O TRF da 4ª Região (RS) concedeu habeas corpus e trancou ação penal contra o procurador da Fazenda Nacional Jorge Humberto Magnelli Bittencourt. Ele tinha sido denunciado sob a acusação de, em 4 de agosto de 2014, em recurso de agravo decorrente de uma execução fiscal, difamar o juiz estadual catarinense Maycon Rangel Favareto.

Ao recorrer de uma decisão proferida em ação que tramita na 2ª Vara da comarca de Campos Novos (SC), o procurador – após referir-se ao “caos forense” – escreveu que “(…) alguns juízes estão ‘assinando’ (sem ler) decisões feitas por assessores e estagiários, pois não é possível crer que alguém aprovado no difícil concurso da magistratura seja realmente capaz de produzir ‘pérolas’ como a presente’’.

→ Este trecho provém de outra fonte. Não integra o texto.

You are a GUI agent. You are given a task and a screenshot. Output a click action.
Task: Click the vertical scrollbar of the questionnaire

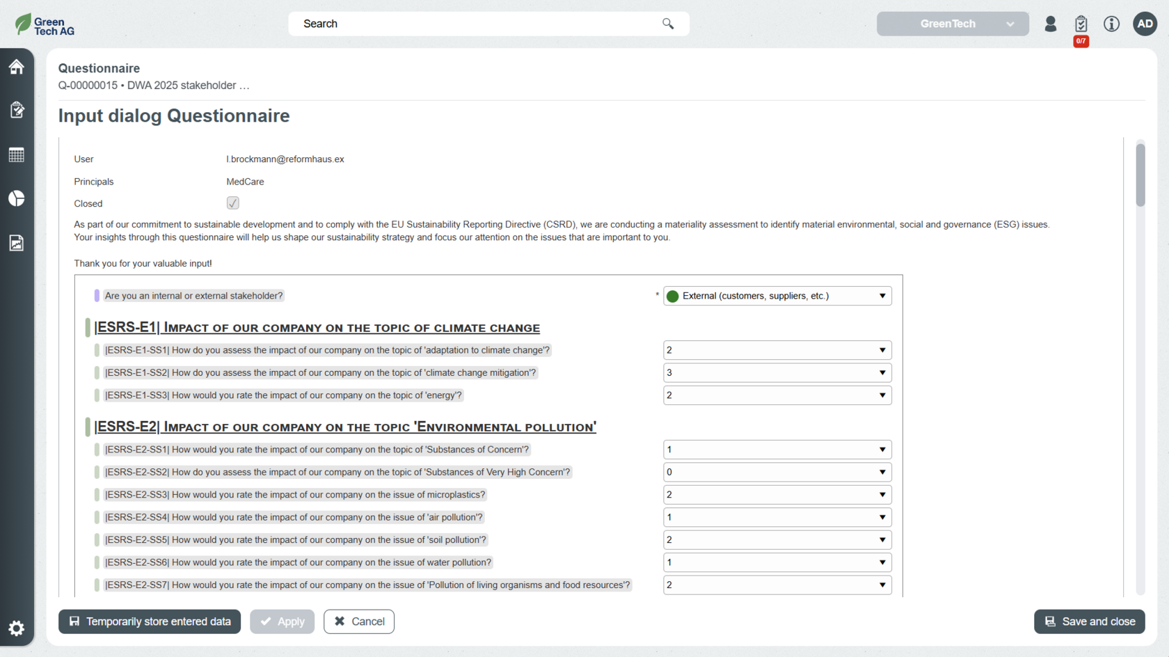[x=1140, y=175]
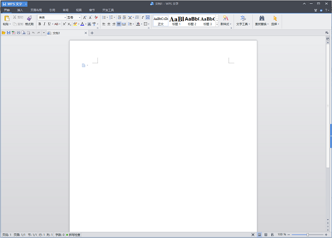Image resolution: width=332 pixels, height=238 pixels.
Task: Click the zoom slider in status bar
Action: tap(307, 235)
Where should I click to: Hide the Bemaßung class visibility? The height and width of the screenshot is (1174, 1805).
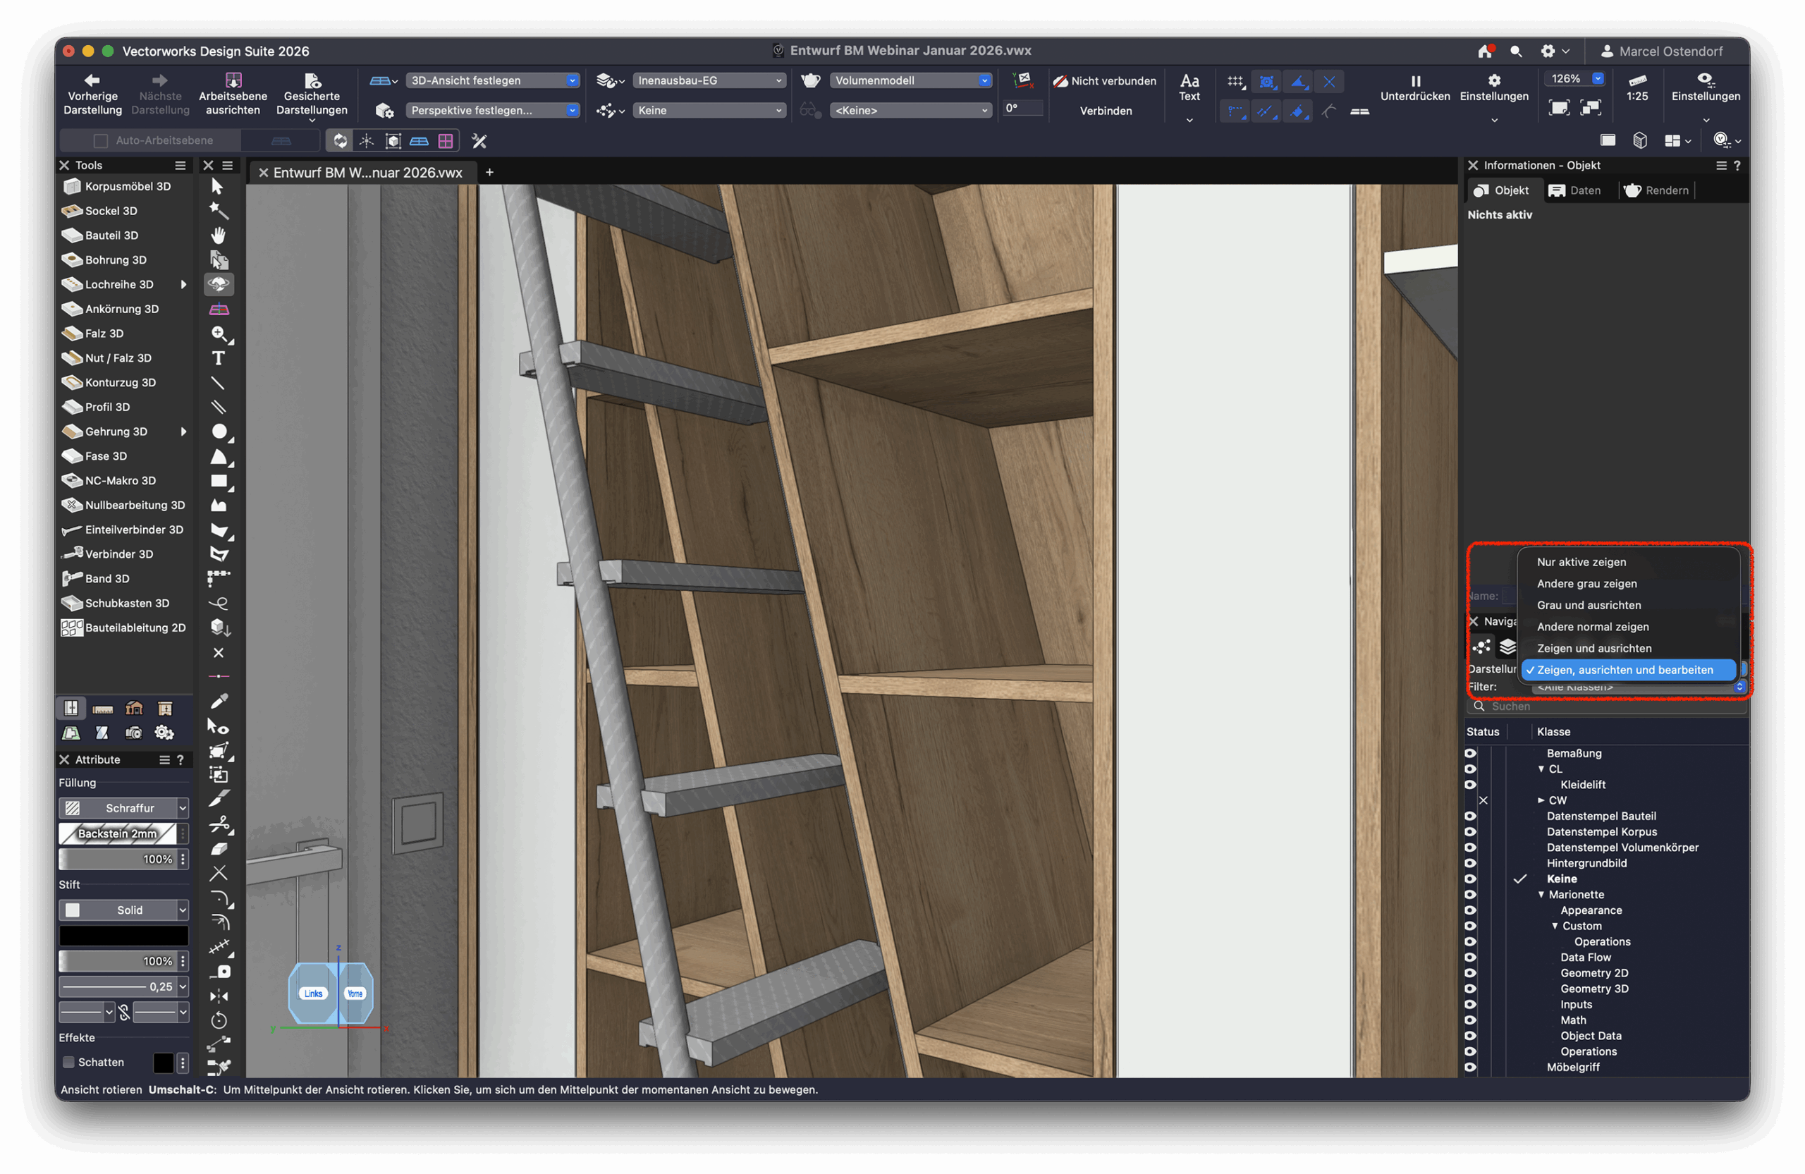tap(1470, 754)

Sentindo-se ofendido, o magistrado representou ao Ministério Público, que aforou a ação penal. A Advocacia-Geral da União requereu o trancamento.

Mas, como o pedido foi rejeitado pela 3ª Turma Recursal de Santa Catarina, o caso chegou ao TRF-4. Para o relator do habeas corpus, desembargador federal Márcio Antônio Rocha “as palavras – de fato deselegantes – podem não guardar lesividade suficiente à configuração da via penal, restringindo-se aos aspectos cíveis, já desencadeados na esfera própria”.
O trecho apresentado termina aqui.